[Data excerpts]
※

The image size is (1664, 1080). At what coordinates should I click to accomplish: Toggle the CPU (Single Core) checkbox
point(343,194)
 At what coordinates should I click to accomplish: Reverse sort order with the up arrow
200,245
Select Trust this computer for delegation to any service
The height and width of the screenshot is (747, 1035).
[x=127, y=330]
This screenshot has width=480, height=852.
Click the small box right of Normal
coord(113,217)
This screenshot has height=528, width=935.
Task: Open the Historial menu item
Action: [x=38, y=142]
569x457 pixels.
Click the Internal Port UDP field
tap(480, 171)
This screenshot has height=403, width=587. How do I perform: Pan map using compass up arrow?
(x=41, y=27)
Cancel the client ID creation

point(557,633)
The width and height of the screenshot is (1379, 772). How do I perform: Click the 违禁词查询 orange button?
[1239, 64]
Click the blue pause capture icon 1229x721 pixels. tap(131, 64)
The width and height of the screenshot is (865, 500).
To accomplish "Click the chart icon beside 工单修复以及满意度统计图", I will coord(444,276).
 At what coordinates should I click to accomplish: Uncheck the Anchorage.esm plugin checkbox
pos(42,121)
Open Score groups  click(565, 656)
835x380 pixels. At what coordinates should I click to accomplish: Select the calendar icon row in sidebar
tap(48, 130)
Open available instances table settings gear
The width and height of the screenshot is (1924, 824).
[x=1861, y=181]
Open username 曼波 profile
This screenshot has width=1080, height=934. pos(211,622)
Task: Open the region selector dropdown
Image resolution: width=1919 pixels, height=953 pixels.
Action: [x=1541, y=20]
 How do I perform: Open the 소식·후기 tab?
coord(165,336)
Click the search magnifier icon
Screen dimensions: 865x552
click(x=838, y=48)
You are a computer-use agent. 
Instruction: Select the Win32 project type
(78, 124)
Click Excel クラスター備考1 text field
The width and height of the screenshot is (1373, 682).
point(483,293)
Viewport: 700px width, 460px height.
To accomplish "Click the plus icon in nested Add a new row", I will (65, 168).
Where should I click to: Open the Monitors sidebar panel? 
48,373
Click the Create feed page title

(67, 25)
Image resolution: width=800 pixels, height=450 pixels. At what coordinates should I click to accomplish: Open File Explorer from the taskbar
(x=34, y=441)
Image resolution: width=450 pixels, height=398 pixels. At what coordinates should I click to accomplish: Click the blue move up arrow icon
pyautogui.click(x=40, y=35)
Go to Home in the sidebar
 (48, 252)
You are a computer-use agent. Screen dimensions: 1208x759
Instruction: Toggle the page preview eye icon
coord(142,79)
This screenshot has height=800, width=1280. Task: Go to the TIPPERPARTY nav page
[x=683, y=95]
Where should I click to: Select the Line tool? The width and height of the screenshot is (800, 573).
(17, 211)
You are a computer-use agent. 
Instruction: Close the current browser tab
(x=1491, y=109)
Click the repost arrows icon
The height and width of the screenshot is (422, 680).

※

WORK ORDER:
Check each line of the records for the string "computer" and copy those that have it.

EXERCISE RESULT:
Select Trust this computer for delegation to any service
You are a computer-use agent. 
You are a computer-use agent. Screen dimensions: 1208x759
You are a computer-use agent. 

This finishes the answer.